### [WORK TO BE COMPLETED]
Reproduce the following listing line for line, preserving every character without alteration.

Records from a pointing dataset:
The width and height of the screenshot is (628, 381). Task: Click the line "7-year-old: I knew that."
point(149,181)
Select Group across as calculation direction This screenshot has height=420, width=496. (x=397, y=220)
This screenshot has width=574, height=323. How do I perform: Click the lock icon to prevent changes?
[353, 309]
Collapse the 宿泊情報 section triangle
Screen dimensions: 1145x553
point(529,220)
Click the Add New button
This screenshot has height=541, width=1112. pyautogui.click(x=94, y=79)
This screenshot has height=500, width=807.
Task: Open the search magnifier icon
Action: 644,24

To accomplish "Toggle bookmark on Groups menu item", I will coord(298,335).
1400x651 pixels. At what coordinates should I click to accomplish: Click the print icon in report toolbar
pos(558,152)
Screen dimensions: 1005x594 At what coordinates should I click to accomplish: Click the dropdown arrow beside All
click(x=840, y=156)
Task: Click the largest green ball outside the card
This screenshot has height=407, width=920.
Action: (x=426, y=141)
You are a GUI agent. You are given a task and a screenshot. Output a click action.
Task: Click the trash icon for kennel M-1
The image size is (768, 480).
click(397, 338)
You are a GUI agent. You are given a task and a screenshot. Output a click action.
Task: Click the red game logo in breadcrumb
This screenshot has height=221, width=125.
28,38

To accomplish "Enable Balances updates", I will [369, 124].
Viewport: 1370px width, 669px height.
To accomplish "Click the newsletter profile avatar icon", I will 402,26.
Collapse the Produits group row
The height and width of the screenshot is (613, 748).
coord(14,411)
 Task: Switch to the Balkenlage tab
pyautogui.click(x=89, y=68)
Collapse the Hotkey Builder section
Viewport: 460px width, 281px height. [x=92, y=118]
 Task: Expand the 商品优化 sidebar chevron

### [SOLUTION BELOW]
The width and height of the screenshot is (628, 381). Task: Click the line "7-year-old: I knew that."
point(149,181)
Select Group across as calculation direction This screenshot has height=420, width=496. (x=397, y=220)
This screenshot has width=574, height=323. How do I perform: Click the lock icon to prevent changes?
[353, 309]
Collapse the 宿泊情報 section triangle
Screen dimensions: 1145x553
point(529,220)
Click the Add New button
This screenshot has height=541, width=1112. pyautogui.click(x=94, y=79)
This screenshot has height=500, width=807.
Task: Open the search magnifier icon
Action: 644,24

To accomplish "Toggle bookmark on Groups menu item", I will coord(298,335).
1400x651 pixels. At what coordinates should I click to accomplish: Click the print icon in report toolbar
pos(558,152)
Screen dimensions: 1005x594 At what coordinates should I click to accomplish: Click the dropdown arrow beside All
click(x=840, y=156)
Task: Click the largest green ball outside the card
This screenshot has height=407, width=920.
Action: (x=426, y=141)
You are a GUI agent. You are given a task and a screenshot. Output a click action.
Task: Click the trash icon for kennel M-1
The image size is (768, 480).
click(397, 338)
You are a GUI agent. You are given a task and a screenshot. Output a click action.
Task: Click the red game logo in breadcrumb
This screenshot has height=221, width=125.
28,38

To accomplish "Enable Balances updates", I will [369, 124].
Viewport: 1370px width, 669px height.
To accomplish "Click the newsletter profile avatar icon", I will 402,26.
Collapse the Produits group row
The height and width of the screenshot is (613, 748).
coord(14,411)
 Task: Switch to the Balkenlage tab
pyautogui.click(x=89, y=68)
Collapse the Hotkey Builder section
Viewport: 460px width, 281px height. [x=92, y=118]
 Task: Expand the 商品优化 sidebar chevron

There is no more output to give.